Functional Protein Structure Annotation Using a Deep Convolutional Generative Adversarial Network
This work addresses a computationally intensive challenge in molecular engineering and biology for researchers in protein structure prediction, but it appears incremental as it applies an existing DCGAN method to protein data without major methodological breakthroughs.
The paper tackles the problem of identifying novel functional protein structures by using a Deep Convolutional Generative Adversarial Network (DCGAN) to classify and generate 3D protein structures, achieving robust annotation against adversarial samples with loss convergence to a local minimum.

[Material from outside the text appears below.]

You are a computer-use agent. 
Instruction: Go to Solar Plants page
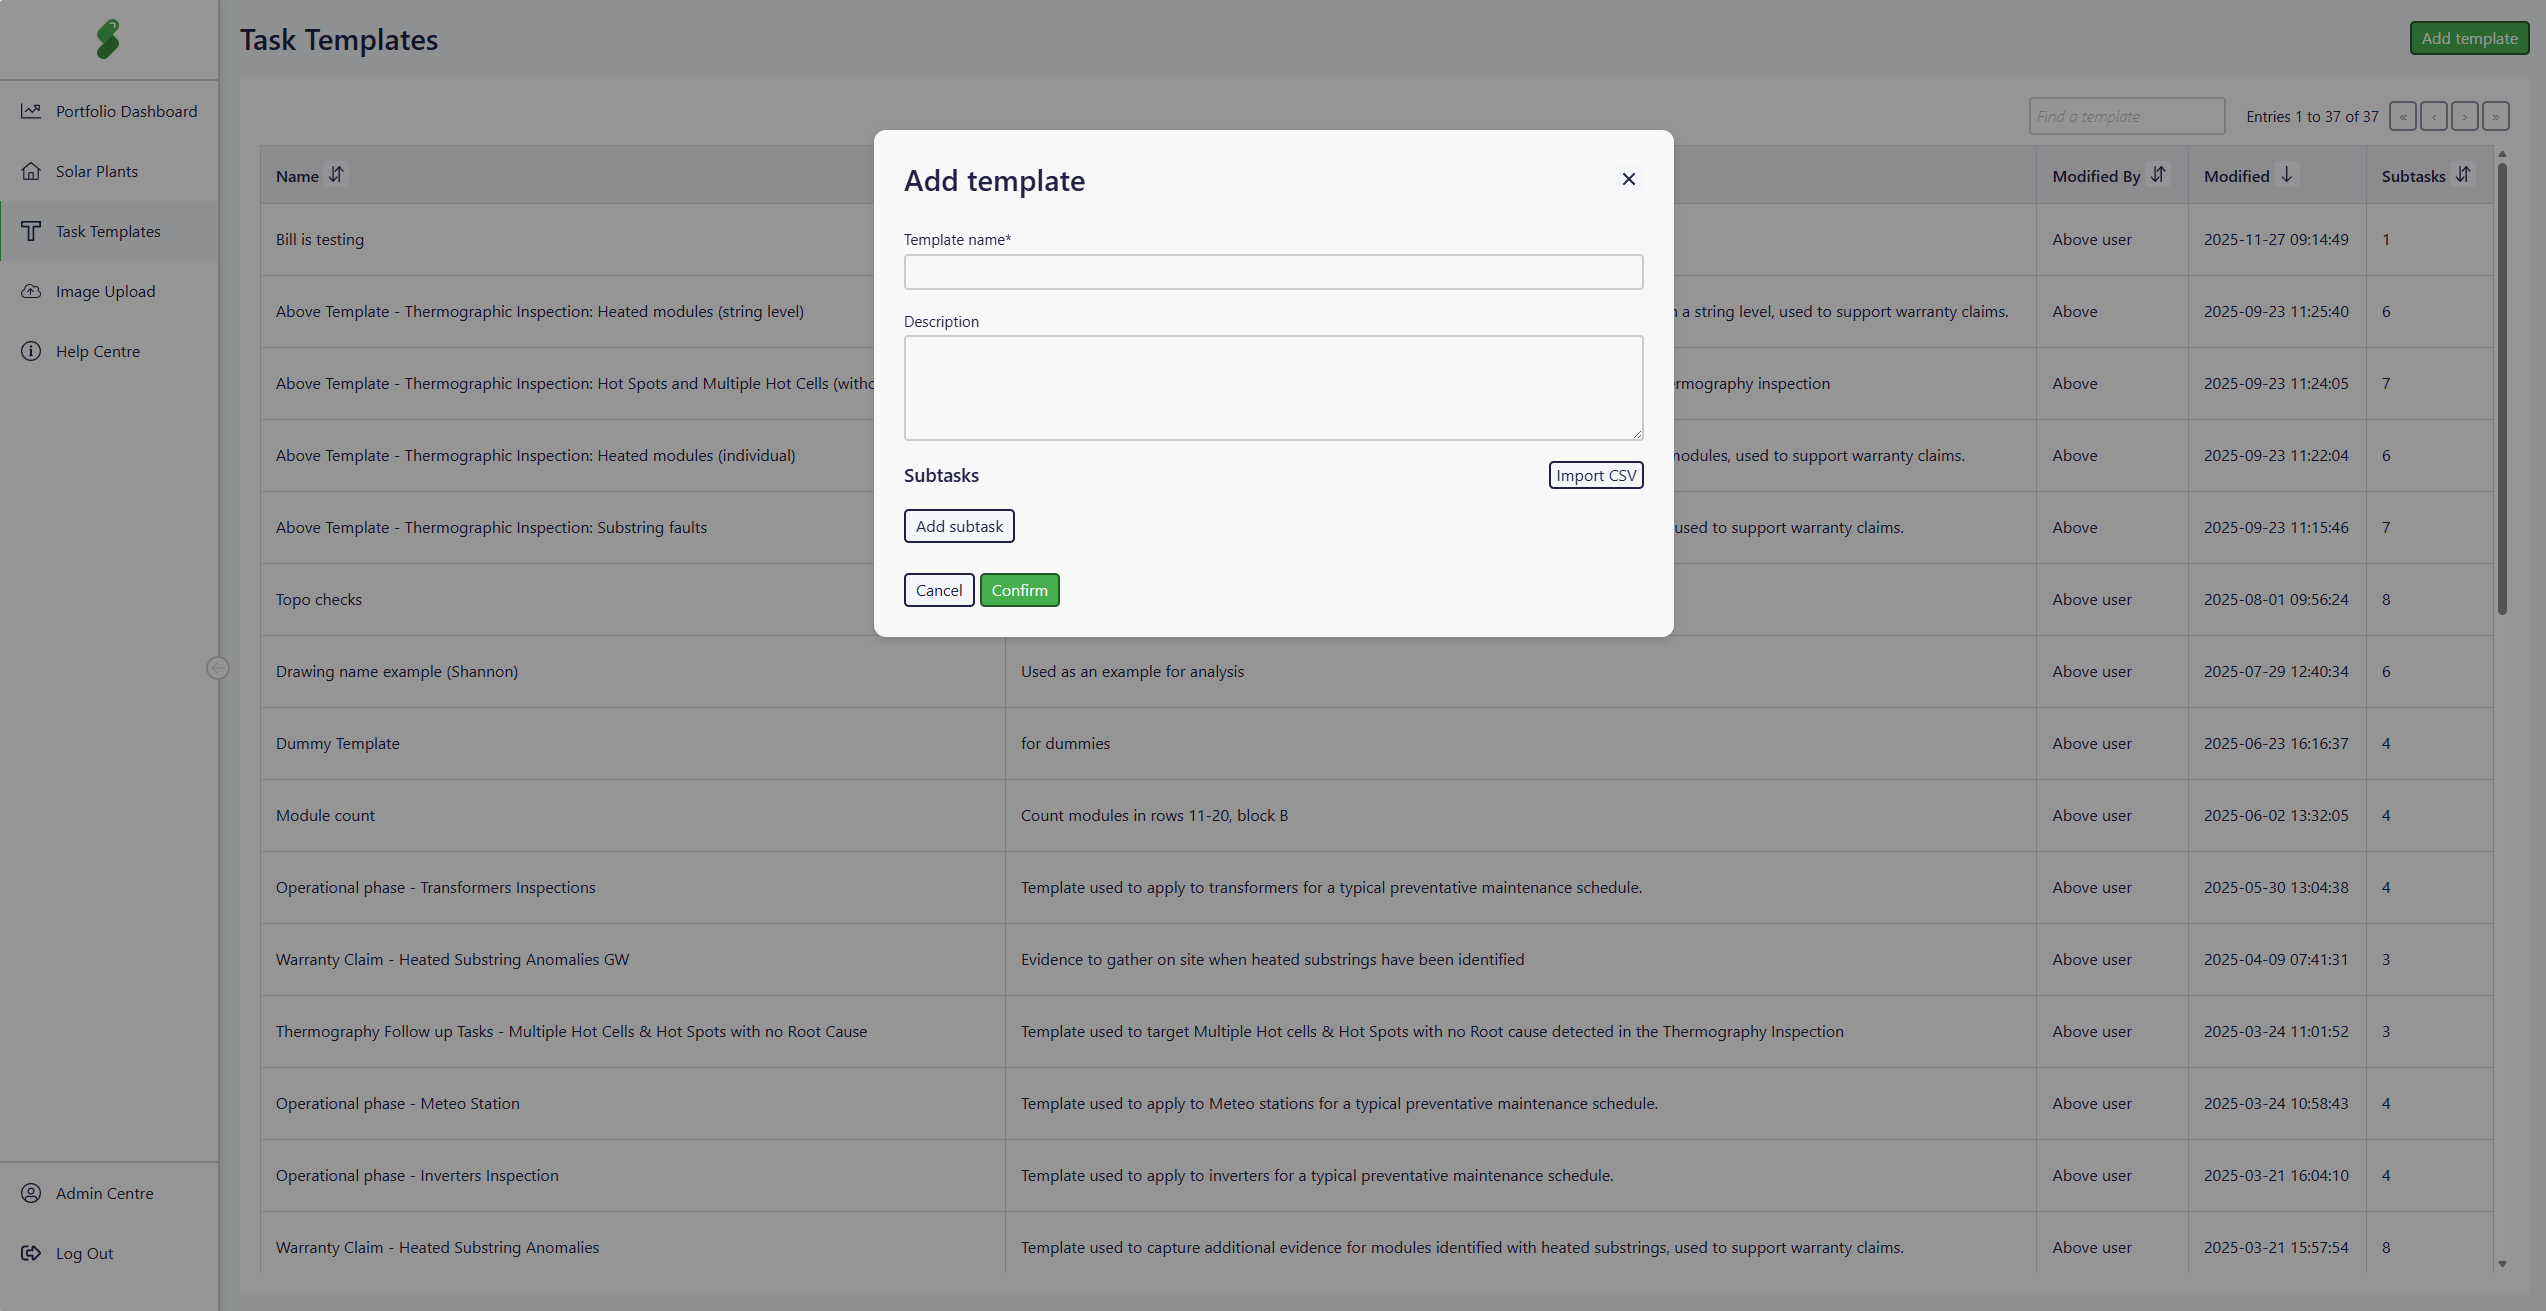97,171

Identifying novel functional protein structures is at the heart of molecular engineering and molecular biology, requiring an often computationally exhaustive search. We introduce the use of a Deep Convolutional Generative Adversarial Network (DCGAN) to classify protein structures based on their functionality by encoding each sample in a grid object structure using three features in each object: the generic atom type, the position atom type, and its occupancy relative to a given atom. We train DCGAN on 3-dimensional (3D) decoy and native protein structures in order to generate and discriminate 3D protein structures. At the end of our training, loss converges to a local minimum and our DCGAN can annotate functional proteins robustly against adversarial protein samples. In the future we hope to extend the novel structures we found from the generator in our DCGAN with more samples to explore more granular functionality with varying functions. We hope that our effort will advance the field of protein structure prediction.